The author of Demystifying Bra Fitting and Construction, Norma Loehr released this pattern last year. It took me until now to make my own and the reason was that I was perfecting the fit of Amber Rosalind. I’m a one project at a time type of sewer.
Available in approximately 40 sizes (30A-40DD), the pattern is geared towards smaller busts. I cut a 32A and with one alteration, which was related to design (adding ¼” to the top of the upper cup since I wasn’t using a scalloped lace), it fits perfectly. Perf-ectl-y! The PDF contains 9 pages for directions and 2 pages for your bra pattern, which are printed onto one page. No taping – woot, woot! The pattern suggests a stable, non stretch fabric for the cups and the bridge, but from successes from previous bras, I used a yellow, stretch lace for all pieces and lined all pieces with a nude stretch mesh. The lace has 30% stretch in all directions, and underlined with the mesh, the fabrics together have about 25%.
All notions were dyed to match the fabric using RIT. I normally using Dharma Trading’s acid dyes, but I ordered the wrong shade of yellow.

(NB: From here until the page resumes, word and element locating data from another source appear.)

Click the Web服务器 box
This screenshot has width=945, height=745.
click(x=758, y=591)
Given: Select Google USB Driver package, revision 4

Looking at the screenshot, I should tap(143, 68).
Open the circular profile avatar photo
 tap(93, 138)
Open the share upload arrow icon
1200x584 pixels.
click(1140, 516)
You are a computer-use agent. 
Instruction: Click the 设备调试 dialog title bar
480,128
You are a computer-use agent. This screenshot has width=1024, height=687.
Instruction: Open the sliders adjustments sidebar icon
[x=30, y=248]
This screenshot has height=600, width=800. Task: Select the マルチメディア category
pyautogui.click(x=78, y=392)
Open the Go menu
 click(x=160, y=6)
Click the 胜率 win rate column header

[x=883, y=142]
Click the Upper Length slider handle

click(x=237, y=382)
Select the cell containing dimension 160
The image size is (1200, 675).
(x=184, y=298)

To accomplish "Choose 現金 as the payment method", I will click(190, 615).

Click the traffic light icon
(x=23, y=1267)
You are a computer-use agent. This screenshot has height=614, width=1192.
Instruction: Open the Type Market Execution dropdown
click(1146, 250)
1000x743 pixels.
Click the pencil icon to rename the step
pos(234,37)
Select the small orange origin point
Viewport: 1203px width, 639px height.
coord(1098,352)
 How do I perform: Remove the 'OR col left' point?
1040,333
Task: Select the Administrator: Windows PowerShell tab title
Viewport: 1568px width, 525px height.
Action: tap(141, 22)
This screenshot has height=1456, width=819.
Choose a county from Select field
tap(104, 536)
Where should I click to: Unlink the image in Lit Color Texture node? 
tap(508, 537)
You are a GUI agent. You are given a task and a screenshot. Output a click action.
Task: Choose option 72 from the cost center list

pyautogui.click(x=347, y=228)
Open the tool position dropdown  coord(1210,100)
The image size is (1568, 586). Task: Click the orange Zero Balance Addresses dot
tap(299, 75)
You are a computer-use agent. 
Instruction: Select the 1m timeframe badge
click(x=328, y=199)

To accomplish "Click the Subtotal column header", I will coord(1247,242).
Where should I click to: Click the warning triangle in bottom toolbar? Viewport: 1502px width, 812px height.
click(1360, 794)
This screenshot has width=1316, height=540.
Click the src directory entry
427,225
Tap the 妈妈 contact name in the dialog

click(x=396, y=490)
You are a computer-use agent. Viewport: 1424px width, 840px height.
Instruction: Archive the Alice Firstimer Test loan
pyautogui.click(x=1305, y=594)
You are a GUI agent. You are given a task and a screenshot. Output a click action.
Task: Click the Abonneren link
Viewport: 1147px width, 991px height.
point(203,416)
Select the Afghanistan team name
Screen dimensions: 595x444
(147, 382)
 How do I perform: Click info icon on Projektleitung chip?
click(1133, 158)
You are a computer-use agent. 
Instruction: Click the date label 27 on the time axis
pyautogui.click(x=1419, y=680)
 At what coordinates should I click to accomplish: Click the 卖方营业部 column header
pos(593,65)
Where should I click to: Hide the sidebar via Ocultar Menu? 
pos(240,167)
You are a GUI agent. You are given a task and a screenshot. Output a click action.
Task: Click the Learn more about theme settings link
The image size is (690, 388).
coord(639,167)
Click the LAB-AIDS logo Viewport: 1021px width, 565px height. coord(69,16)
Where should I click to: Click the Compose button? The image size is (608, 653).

Most all purpose dyes such as RIT contain two kinds of dye that are mixed together – a direct dye which does a fair job of dyeing cotton, and a ‘leveling acid’ dye which will dye both wool and nylon. It is best to use pure acid dyes on nylon – which this elastic is made of – because you avoid wasting the direct dye portion that cannot stick to nylon. However, I didn’t want to wait for another mail order, so RIT it was! The dye is a little uneven, but is my fault as I didn’t agitate the notions consistently while dyeing.
For the most part, construction wasn’t too tricky. I was unsure how the three cup pieces would come together, especially at the strap points. If you don’t get the width exactly right, the strap elastic doesn’t match the width of the strap point and causes it to look messy and home sewn. It wasn’t the strap point that gave me trouble – that came together beautifully – it was sewing the upper and lower cups. The upper cup has a notch, but the lower cup doesn’t, so if you’re not careful, you can easily sew the lower cup upside down. Yep, I did the first time around!
Lately, I’ve wondered if there is a standard for zigzag stitch length and width when it comes to bra making. The only “rules” I had come across was that the zigzag width shouldn’t be more than ½ the width of the elastic and widening the width or shortening the length increase stretch. Tasia and Novita’s zigzags are much longer than what I use, but I didn’t think they were wrong. I assumed it was their standard. Then, Amy shed light on this question. Here’s what she wrote last week in a post discussing sewing lingerie elastic:
“Most modern machines come with a 3-step zig-zag, but if yours doesn’t, don’t worry. I’ve made many bras and underwear without it, and never had a popped stitch on them. The best place to use this stitch is on a firm, plush elastic. It is often used and the top and bottom of bra bands, and very occasionally on underwear.
You don’t need to use it everywhere, and one reason has to do with preventing elastic fatigue. In manufacturing they do a lot of testing for the best elastic tension and stitch type for each elastic and how it interacts with the weight of the fabric. The more stitches and thread you put into an elastic, the more you impact its ability to rebound. A firmer plush elastic can handle the heavy stitching, but lightweight and very stretchy elastics will lose a lot of their rebound with a 3-step. This is the most frequent cause of wavy edges—when an elastic has stretched further than the actual length of the opening and is not able to rebound back to the original or smaller size.
In general, I recommend only using the triple zig-zag on elastics that are 3/8″ or wider, have a plush backing and are fairly firm.”
So there’s the answer – it depends. As a black and white person, I hate that kind of answer! There is no standard and what stitch is best to use depends on elastic width / quality and fabric it is being sewn on to. Just as with finding the right interfacing and tension, it’s best to test a scrap piece of elastic beforehand. If you experience elastic fatigue, increase the length of the zigzag (so there will be less stitches). If the zigzag is more the ½ the width of the elastic, reduce the width.
This bra doesn’t have sliders, meaning the straps are not adjustable. I’ve been trying to use what has accumulated into a large bra notions stash before making another purchase. So when the elastic stretches out and I need to shorten it, I will accordingly. Easy alteration!
Because of the three piece cup, there are many design variations for the Malborough. So, I’ll definitely be sewing more! Also, I can’t wait to teach the women attending my bra workshop how to make their own!